In the records below, find the line containing "You are a computer-use agent." and the line containing "Instruction: Collapse the"; please repeat exactly the lines from one to the other, both included, and nothing more.

## Source material
####################

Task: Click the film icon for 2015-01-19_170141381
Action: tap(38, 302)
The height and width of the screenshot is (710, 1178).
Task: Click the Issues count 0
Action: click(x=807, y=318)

####################

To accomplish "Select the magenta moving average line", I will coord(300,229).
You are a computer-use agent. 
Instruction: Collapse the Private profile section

####################

## Output of the exercise
You are a computer-use agent. 
Instruction: Collapse the Private profile section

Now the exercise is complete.